§ **AIM OF THE TASK**
Go through the entries below and print, exactly, the lines starting at the one with "Task: Expand hidden system tray icons chevron" and ending at the one with "Click the 'Goals'", keeping both ends and no others.

:: DATASET ::

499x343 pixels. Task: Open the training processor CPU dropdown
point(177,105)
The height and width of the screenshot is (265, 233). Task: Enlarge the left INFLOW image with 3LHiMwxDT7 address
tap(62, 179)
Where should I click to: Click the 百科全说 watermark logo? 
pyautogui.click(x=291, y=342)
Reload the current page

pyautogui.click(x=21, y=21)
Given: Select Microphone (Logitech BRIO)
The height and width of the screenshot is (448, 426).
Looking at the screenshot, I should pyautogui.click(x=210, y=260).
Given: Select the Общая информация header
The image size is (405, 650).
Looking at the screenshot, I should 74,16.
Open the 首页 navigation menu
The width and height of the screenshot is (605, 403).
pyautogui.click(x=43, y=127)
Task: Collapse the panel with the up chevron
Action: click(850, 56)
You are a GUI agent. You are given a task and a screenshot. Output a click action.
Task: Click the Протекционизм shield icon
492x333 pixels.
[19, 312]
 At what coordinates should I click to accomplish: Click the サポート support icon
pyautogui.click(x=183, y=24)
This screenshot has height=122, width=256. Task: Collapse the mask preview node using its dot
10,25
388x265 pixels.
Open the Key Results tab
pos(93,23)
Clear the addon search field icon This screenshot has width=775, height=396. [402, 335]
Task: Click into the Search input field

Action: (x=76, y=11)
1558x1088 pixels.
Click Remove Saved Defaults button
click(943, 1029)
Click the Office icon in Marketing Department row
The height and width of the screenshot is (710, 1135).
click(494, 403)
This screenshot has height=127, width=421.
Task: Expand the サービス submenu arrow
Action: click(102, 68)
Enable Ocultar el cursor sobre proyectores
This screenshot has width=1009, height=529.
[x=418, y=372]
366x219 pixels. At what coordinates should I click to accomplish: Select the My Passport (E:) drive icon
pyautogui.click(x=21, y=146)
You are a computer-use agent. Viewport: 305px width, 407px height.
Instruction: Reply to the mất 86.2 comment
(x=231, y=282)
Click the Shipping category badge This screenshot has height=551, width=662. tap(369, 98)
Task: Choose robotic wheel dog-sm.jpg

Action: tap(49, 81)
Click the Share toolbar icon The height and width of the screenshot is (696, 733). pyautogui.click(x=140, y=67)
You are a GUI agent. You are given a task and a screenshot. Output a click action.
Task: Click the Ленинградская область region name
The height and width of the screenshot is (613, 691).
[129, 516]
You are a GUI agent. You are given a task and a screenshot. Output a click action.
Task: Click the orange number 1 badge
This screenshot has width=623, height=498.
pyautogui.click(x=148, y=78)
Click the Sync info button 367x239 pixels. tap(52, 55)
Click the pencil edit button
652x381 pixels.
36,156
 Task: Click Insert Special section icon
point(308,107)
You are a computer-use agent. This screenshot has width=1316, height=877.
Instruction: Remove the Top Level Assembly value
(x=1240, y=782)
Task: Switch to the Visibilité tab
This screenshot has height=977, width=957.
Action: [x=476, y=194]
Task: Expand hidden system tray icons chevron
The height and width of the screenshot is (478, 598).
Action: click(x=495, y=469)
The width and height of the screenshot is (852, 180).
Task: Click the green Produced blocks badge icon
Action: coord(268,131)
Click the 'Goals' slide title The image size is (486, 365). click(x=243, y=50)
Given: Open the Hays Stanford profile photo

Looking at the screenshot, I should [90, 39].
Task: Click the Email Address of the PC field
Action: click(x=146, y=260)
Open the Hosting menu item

:::

§ **EXPECTED OUTPUT**
Task: Expand hidden system tray icons chevron
The height and width of the screenshot is (478, 598).
Action: click(x=495, y=469)
The width and height of the screenshot is (852, 180).
Task: Click the green Produced blocks badge icon
Action: coord(268,131)
Click the 'Goals' slide title The image size is (486, 365). click(x=243, y=50)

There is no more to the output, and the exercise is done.